EXERCISE TASK 1 –
Please rescale the listing lines running from the line with "The image size" up to and including the line with "pos(132,550)", and give them all again with the requests included. Multiply every coordinate in the answers by 1.4, round to whole numbers with halves going up, and leave the pictures out of your answer.

Today I was
going through my rambling journals, searching for notes I had made at one point
for a story I have started writing. I
was looking in all the wrong places, and as I did I came across several musings
that I had written down at one point.
Though the quality of the writing is rather nebulous, I am glad that I
found them, because they include thoughts that I’m glad to come back to.
For
example, an excerpt from volume 11, p. 51:
“The self
is the eternal mystery. Everything we
do, the questions we ask, the things we look for, all of them in some way lead
back to us trying to explain who and what we are. We are ghosts with no pasts…struggling to
figure out who put us here and why. The
self is that which seeks desperately for purpose, something to distract from the
yawning uncertainty that touches all of us.
After all, while there is a neatly spinning world full of things we
know, it spins through a universe whirling with things we can never be sure
of. We are the largest mystery, and
despite that or perhaps because of it, we cannot abide mysteries.”

MATERIAL FOR THE TASK –
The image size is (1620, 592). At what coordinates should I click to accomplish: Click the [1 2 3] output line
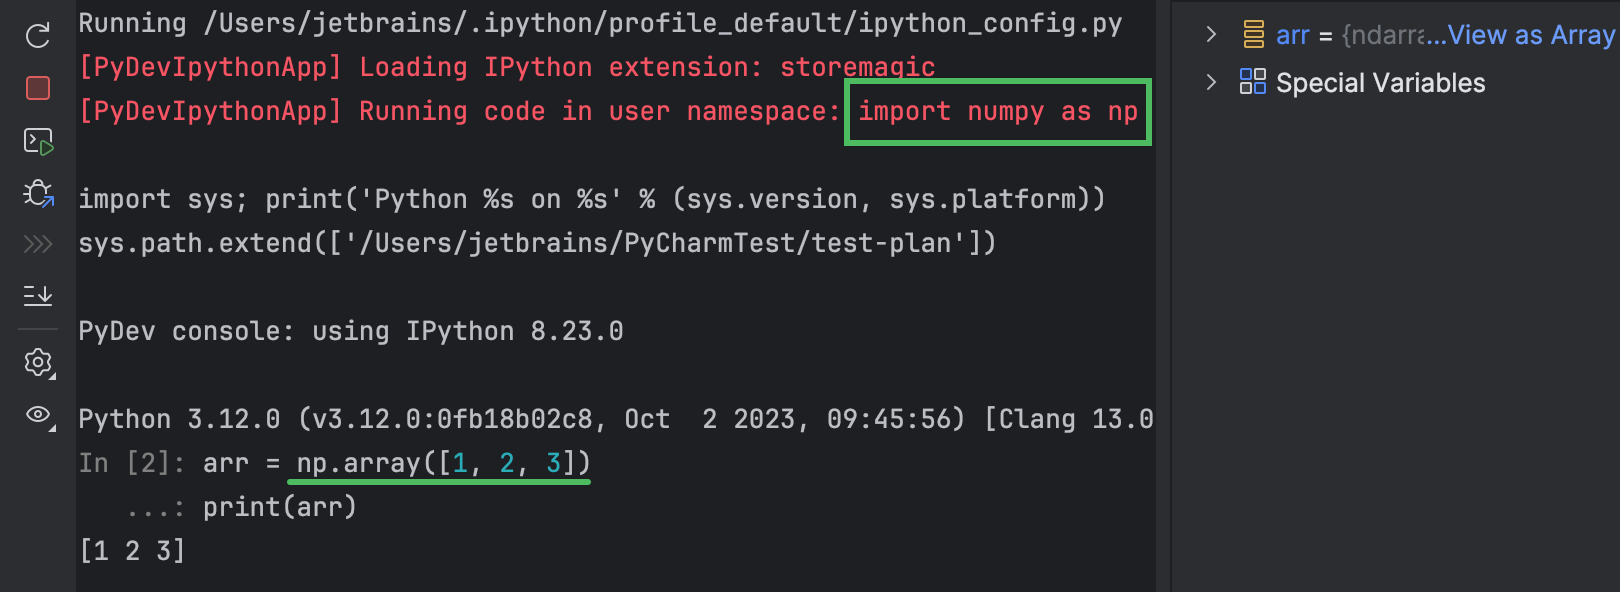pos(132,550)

...

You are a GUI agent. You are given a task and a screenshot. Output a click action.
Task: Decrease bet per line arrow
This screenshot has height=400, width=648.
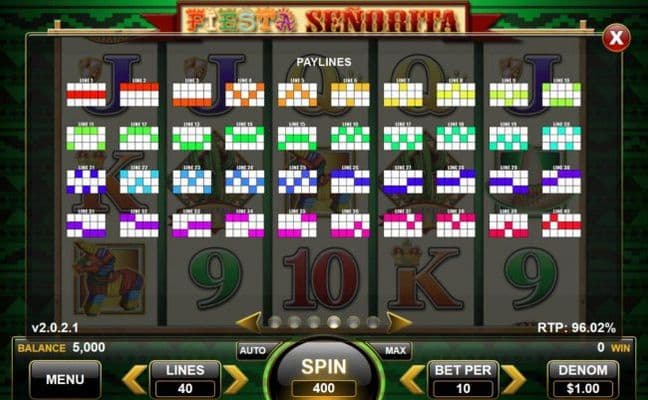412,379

---

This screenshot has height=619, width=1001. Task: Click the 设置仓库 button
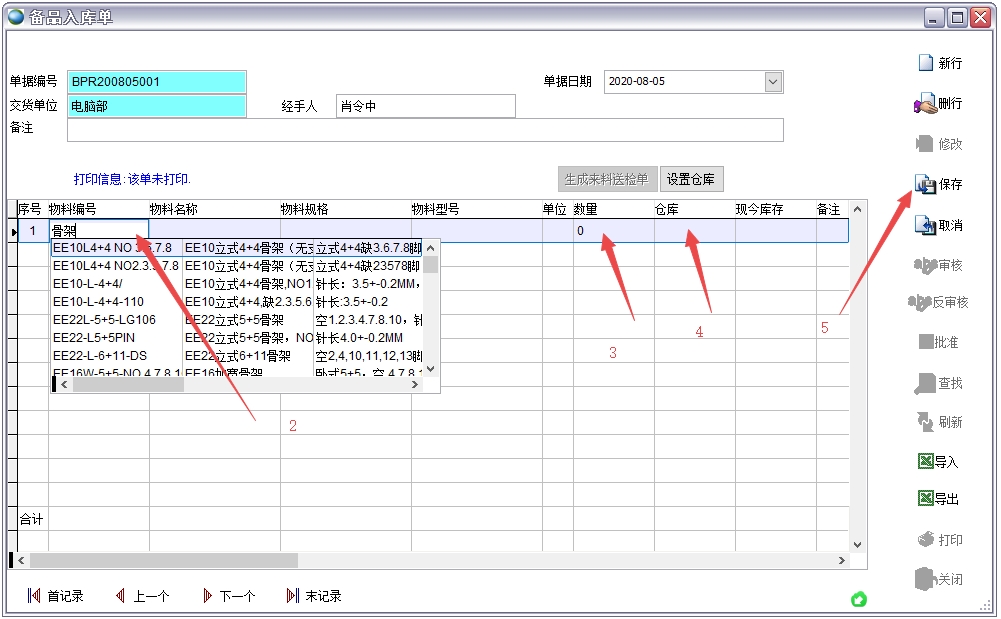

EXERCISE TASK 2 –
Answer these from the journal post:
(a) What was the writer looking for in the journals?
(b) Which volume and page of the journals is the excerpt taken from?
(c) According to the excerpt, what is it that we cannot abide?

TASK ANSWER 1 –
The image size is (1620, 592). At what coordinates should I click to accomplish: Click the [1 2 3] output line
pos(185,770)

TASK ANSWER 2 –
(a) Notes made at one point for a story the writer has started writing.
(b) Volume 11, page 51.
(c) Mysteries.